EXERCISE INSTRUCTIONS:
Apart from the images, repeat the data below exactly as written.

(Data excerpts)
· · · · ·
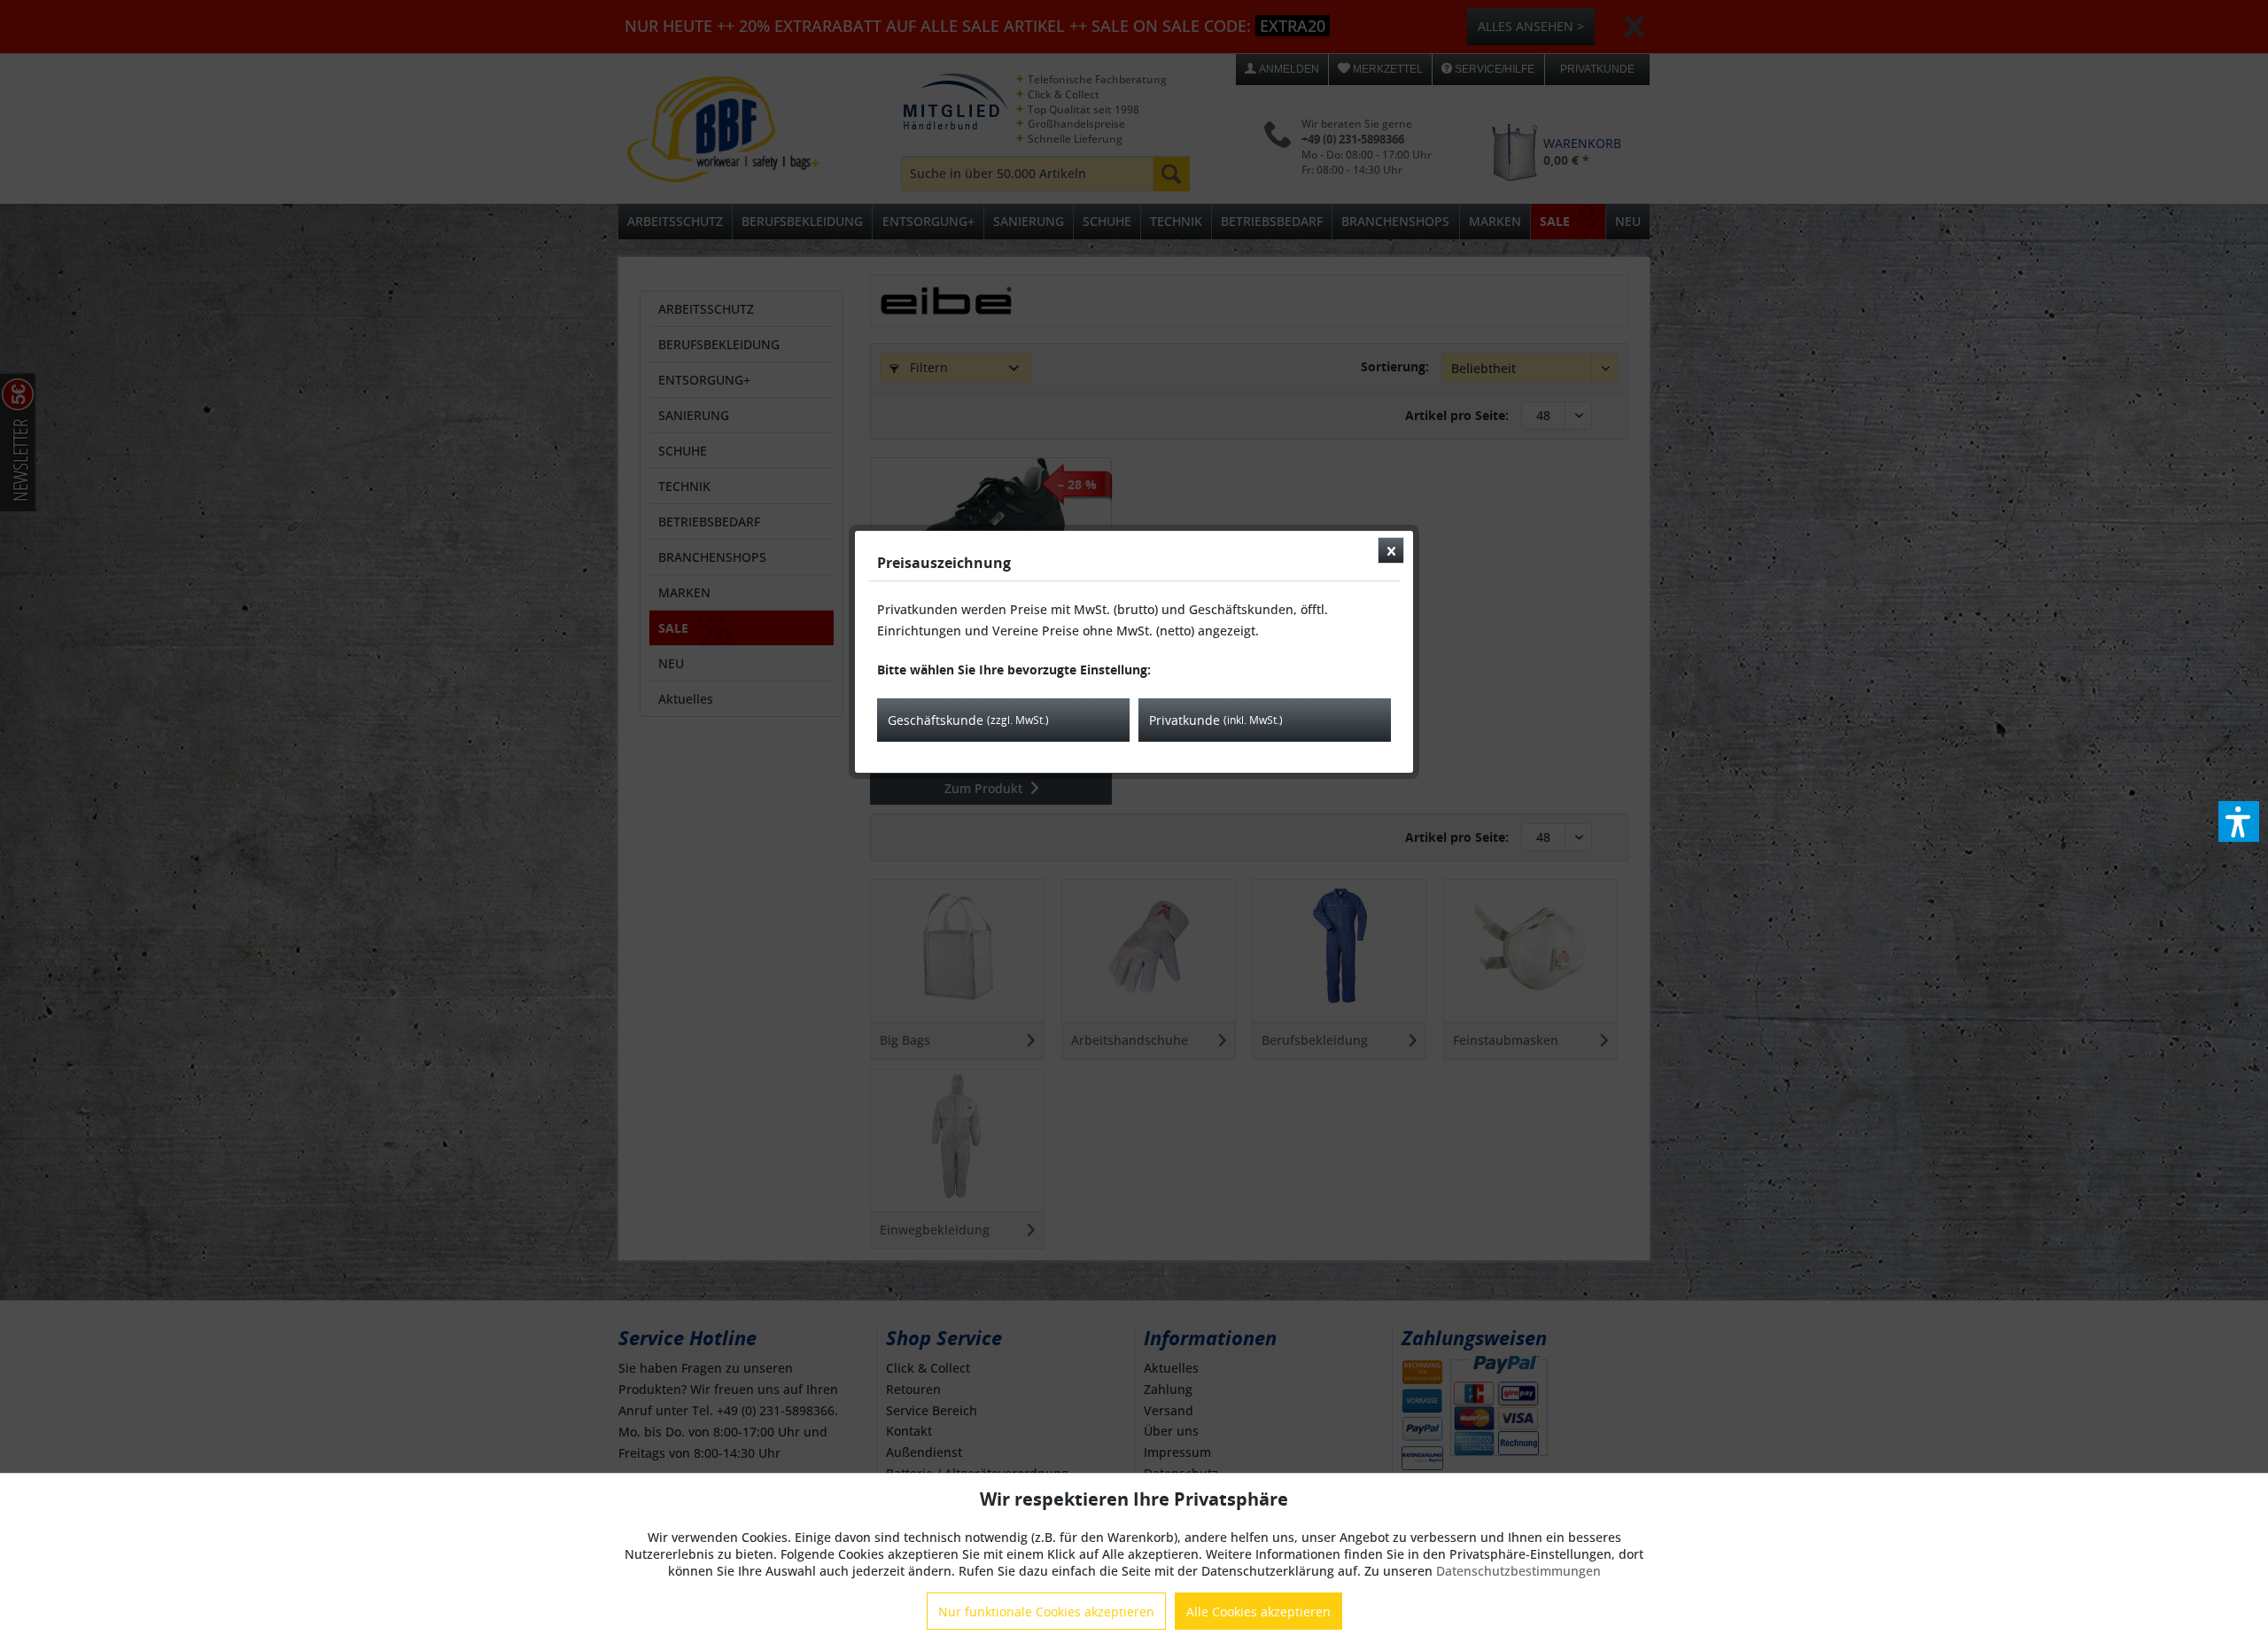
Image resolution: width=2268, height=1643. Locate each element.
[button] (2238, 821)
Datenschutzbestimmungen (1518, 1570)
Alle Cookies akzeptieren (1258, 1611)
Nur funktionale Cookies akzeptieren (1046, 1611)
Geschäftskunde (968, 720)
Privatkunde (1216, 720)
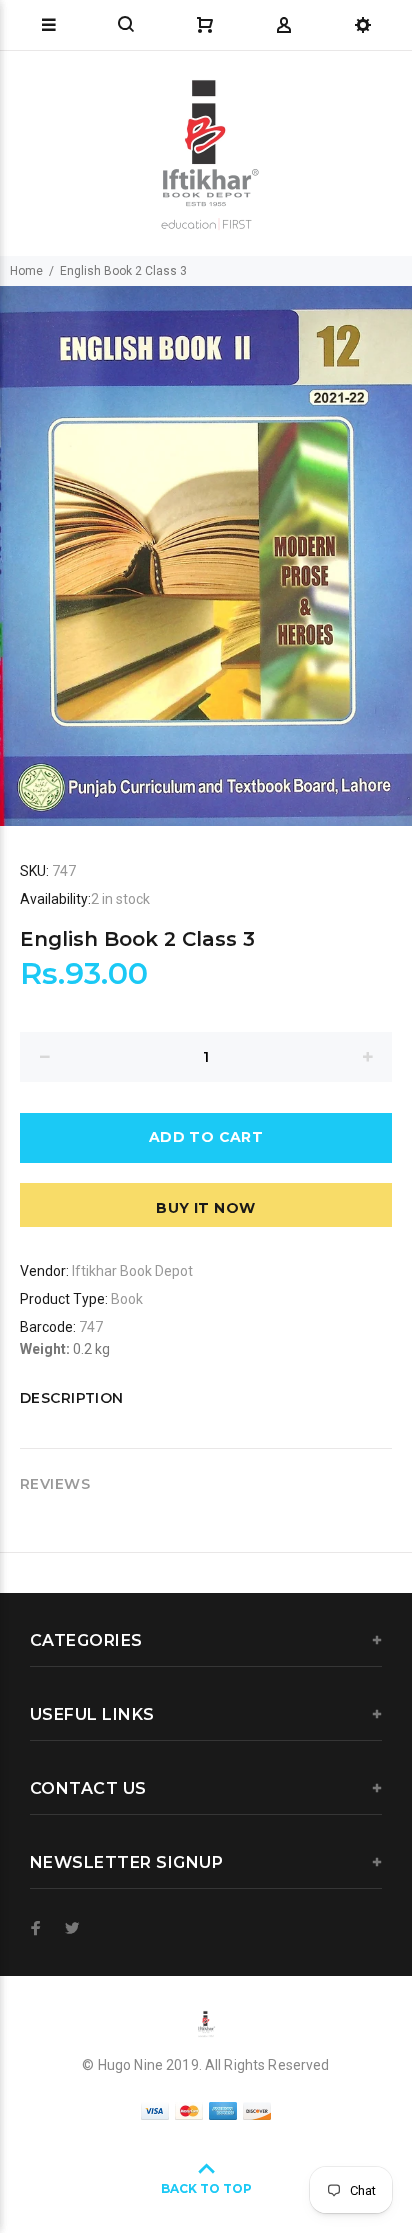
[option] (206, 556)
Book (127, 1299)
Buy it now (205, 1208)
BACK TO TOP (206, 2188)
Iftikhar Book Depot (132, 1271)
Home (26, 271)
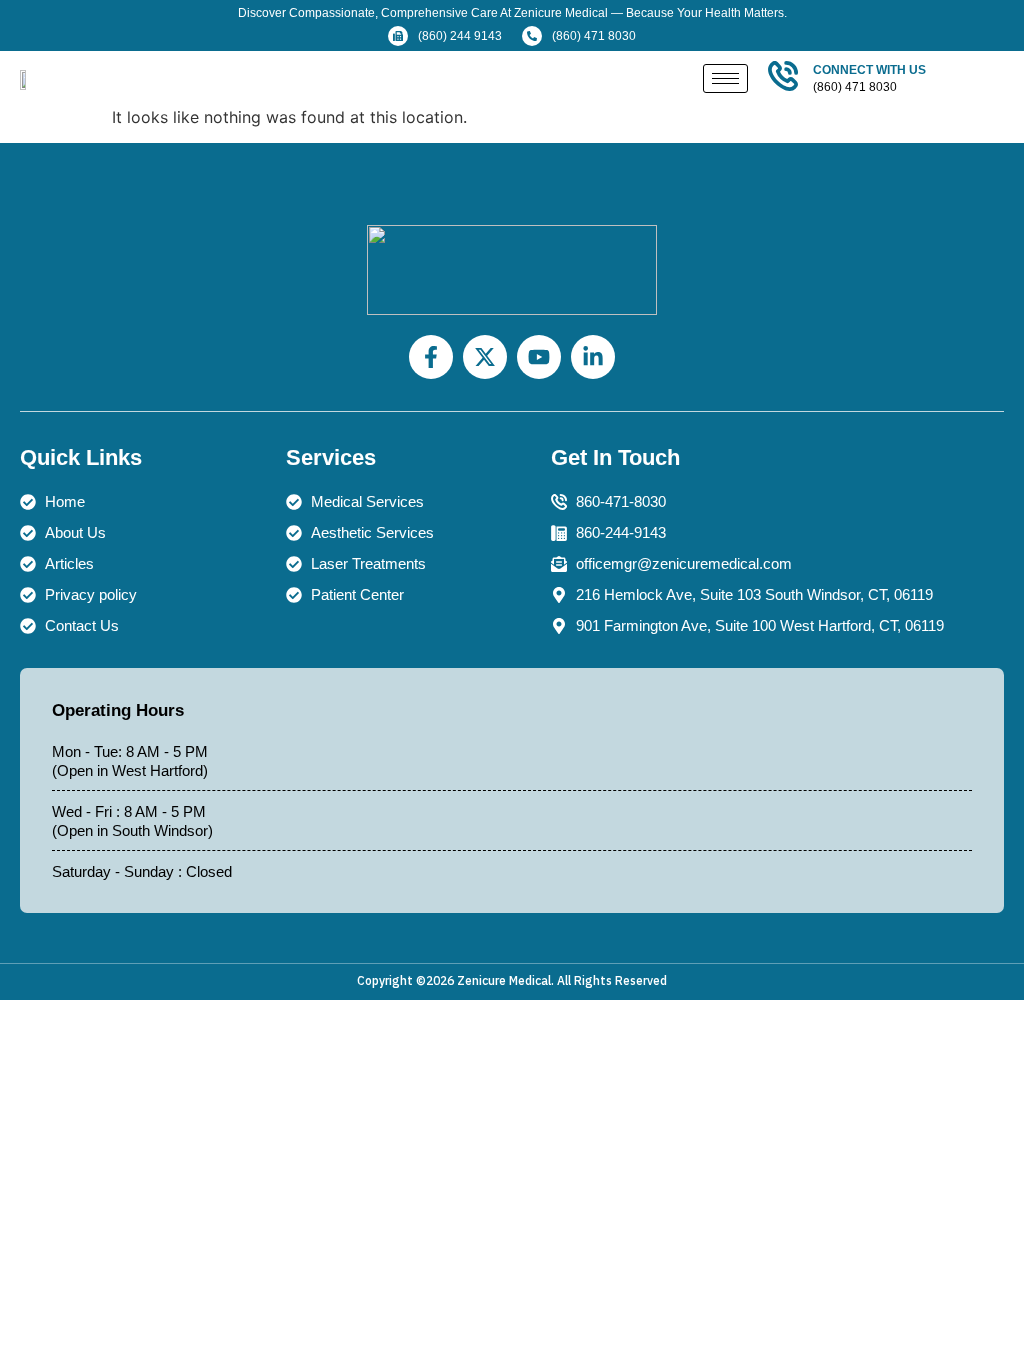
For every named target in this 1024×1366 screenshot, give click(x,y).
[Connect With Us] (783, 76)
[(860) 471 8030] (532, 36)
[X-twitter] (485, 357)
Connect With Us (869, 70)
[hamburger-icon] (725, 78)
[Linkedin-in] (593, 357)
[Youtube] (539, 357)
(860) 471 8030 (594, 36)
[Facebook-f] (431, 357)
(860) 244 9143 (460, 36)
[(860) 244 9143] (398, 36)
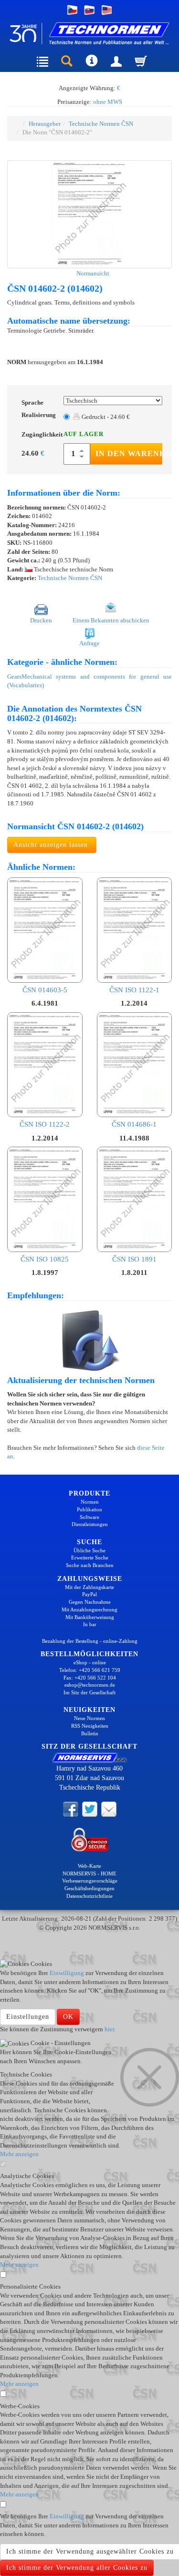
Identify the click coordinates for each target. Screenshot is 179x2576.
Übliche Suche (89, 1550)
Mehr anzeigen (19, 2154)
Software (89, 1517)
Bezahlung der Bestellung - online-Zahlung (89, 1641)
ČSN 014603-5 (44, 990)
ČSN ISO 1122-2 (45, 1124)
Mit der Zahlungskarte (89, 1587)
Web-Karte (89, 1866)
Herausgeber (45, 123)
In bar (89, 1624)
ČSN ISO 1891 (134, 1259)
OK (68, 2016)
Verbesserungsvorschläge (89, 1881)
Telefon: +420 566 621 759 (89, 1670)
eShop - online (90, 1662)
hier (109, 2029)
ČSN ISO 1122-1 (134, 990)
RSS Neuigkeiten (89, 1726)
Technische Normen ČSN (101, 123)
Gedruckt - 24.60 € (105, 416)
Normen (90, 1502)
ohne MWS (107, 101)
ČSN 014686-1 (134, 1124)
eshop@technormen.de (89, 1685)
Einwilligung (67, 1972)
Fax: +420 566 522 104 (89, 1677)
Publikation (89, 1509)
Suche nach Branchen (90, 1565)
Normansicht (92, 273)
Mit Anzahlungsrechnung (89, 1609)
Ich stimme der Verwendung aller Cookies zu (76, 2567)
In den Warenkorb (128, 453)
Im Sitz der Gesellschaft (89, 1692)
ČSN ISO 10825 (45, 1259)
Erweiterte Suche (89, 1557)
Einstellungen (27, 2016)
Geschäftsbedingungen (89, 1888)
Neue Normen (89, 1718)
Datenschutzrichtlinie (89, 1896)
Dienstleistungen (90, 1524)
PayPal (89, 1594)
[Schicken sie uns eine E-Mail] (108, 1809)
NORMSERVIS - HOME (89, 1873)
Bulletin (89, 1733)
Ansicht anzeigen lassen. (51, 844)
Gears (14, 676)
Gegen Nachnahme (90, 1602)
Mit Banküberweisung (89, 1617)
· · · · ·
SOLUTION TO THIS TASK:
Image resolution: width=2268, height=1643. Locate each element.
[button] (2238, 821)
Datenschutzbestimmungen (1518, 1570)
Alle Cookies akzeptieren (1258, 1611)
Nur funktionale Cookies akzeptieren (1046, 1611)
Geschäftskunde (968, 720)
Privatkunde (1216, 720)
[option] (206, 556)
Book (127, 1299)
Buy it now (205, 1208)
BACK TO TOP (206, 2188)
Iftikhar Book Depot (132, 1271)
Home (26, 271)
For every named target in this 1024×1366 screenshot, give click(x,y).
[Connect With Us] (783, 76)
[(860) 471 8030] (532, 36)
[X-twitter] (485, 357)
Connect With Us (869, 70)
[hamburger-icon] (725, 78)
[Linkedin-in] (593, 357)
[Youtube] (539, 357)
(860) 471 8030 (594, 36)
[Facebook-f] (431, 357)
(860) 244 9143 (460, 36)
[(860) 244 9143] (398, 36)
Identify the click coordinates for each target. Screenshot is 179x2576.
Übliche Suche (89, 1550)
Mehr anzeigen (19, 2154)
Software (89, 1517)
Bezahlung der Bestellung - online-Zahlung (89, 1641)
ČSN 014603-5 (44, 990)
ČSN ISO 1122-2 (45, 1124)
Mit der Zahlungskarte (89, 1587)
Web-Karte (89, 1866)
Herausgeber (45, 123)
In bar (89, 1624)
ČSN ISO 1891 (134, 1259)
OK (68, 2016)
Verbesserungsvorschläge (89, 1881)
Telefon: +420 566 621 759 (89, 1670)
eShop - online (90, 1662)
hier (109, 2029)
ČSN ISO 1122-1 (134, 990)
RSS Neuigkeiten (89, 1726)
Technische Normen ČSN (101, 123)
Gedruckt - 24.60 € (105, 416)
Normen (90, 1502)
ohne MWS (107, 101)
ČSN 014686-1 (134, 1124)
eshop@technormen.de (89, 1685)
Einwilligung (67, 1972)
Fax: +420 566 522 104 (89, 1677)
Publikation (89, 1509)
Suche nach Branchen (90, 1565)
Normansicht (92, 273)
Mit Anzahlungsrechnung (89, 1609)
Ich stimme der Verwendung aller Cookies zu (76, 2567)
In den Warenkorb (128, 453)
Im Sitz der Gesellschaft (89, 1692)
ČSN ISO 10825 (45, 1259)
Erweiterte Suche (89, 1557)
Einstellungen (27, 2016)
Geschäftsbedingungen (89, 1888)
Neue Normen (89, 1718)
Datenschutzrichtlinie (89, 1896)
Dienstleistungen (90, 1524)
PayPal (89, 1594)
[Schicken sie uns eine E-Mail] (108, 1809)
NORMSERVIS - HOME (89, 1873)
Bulletin (89, 1733)
Ansicht anzeigen lassen. (51, 844)
Gears (14, 676)
Gegen Nachnahme (90, 1602)
Mit Banküberweisung (89, 1617)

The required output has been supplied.